KQ to ditch all 13 Embraer aircraft in new cost-cutting drive
KQ Flight. PHOTO/Courtesy

The government has committed Kenya Airways plans to ditch all Embraer aircraft and remain only with Boeing as pressure mounts for the airline to operate a leaner fleet under the ongoing turnaround strategy.


The national carrier, commonly known as KQ, says the plan which it terms mono-fleeting targets to cut the high cost of fleet maintenance amid shortage of aircraft components and spare parts.


KQ board has okayed the plan, paving way for the gradual phasing out of the current 13 Embraer aircraft operated currently. KQ has a total of 32 aircraft, either leased or wholly owned, with Boeing being the dominant supplier of the remaining 19 aeroplanes. According to the airline’s CEO Allan Kilavuka, the carrier wants to shift to big-capacity aircraft that can fit all passengers’ luggage.


“We also want to increase the capacity of our narrow body fleet, the current Embraer is too small so we intend to have free-load issues, in other words we cannot carry all the luggage that we need,” he said during the airline’s Annual General Meeting (AGM).
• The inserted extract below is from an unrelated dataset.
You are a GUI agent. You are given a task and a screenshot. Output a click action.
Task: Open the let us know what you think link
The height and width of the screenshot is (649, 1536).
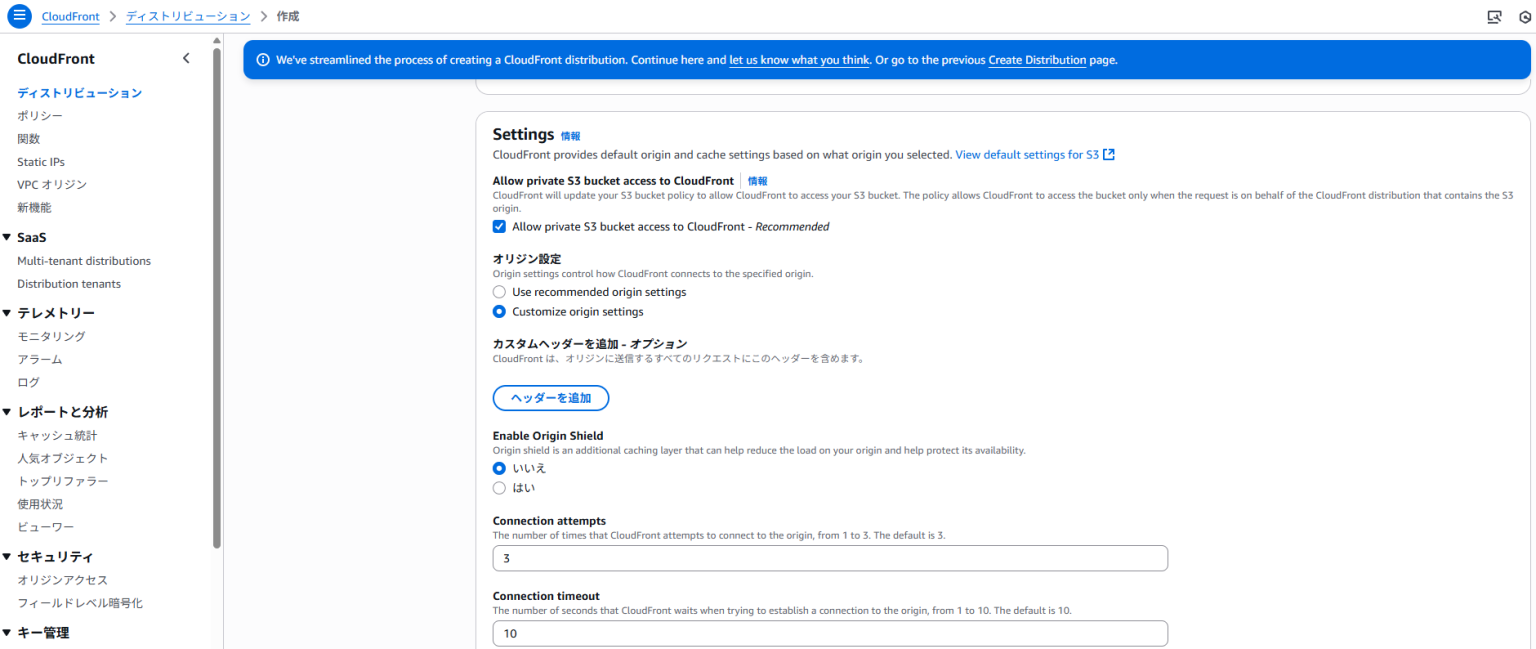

It is not clear whether the troubled carrier will necessarily replace all or just a portion of the 13 Embraer planes. A full replacement sounds costly considering bigger Boeing planes are expensive, something that KQ is seemingly avoiding at the moment. All 13 Embraer E190 planes have a small capacity of 96 dual-class seats. “That (mono-fleeting) helps particularly with training and planning then also reducing the cost because of the type of crew needed, spare parts, financing, and bulk discount that you get,” added Kilavuka.


Trimming fleet


To improve customer experience, some of the planes will equally be refurbished at an estimated cost of $2 million (Sh280 million) for the big aircraft. The small ones will cost $800,000 (Sh112 million) to facelift.
The ditching of Embraer comes at a time when the national carrier has generally been trimming its fleet due to the high cost of leasing.


During an investors’ briefing last March, KQ announced it was prematurely terminating the lease for two of its Boeing 777-300 aircraft to save up to $30 million (Sh4.2 billion) in operation costs. The initial lapse date was 2026. KQ has already negotiated with all its 12 lessors for a 22 per cent lease cost reduction, reflecting an Sh4 billion cut to be realised in 2023.


The airline’s losses more than doubled to hit a record Sh38.26 billion by the end of December 2022 but the management is optimistic about reverting to profitability in the next 18 months ending in 2024.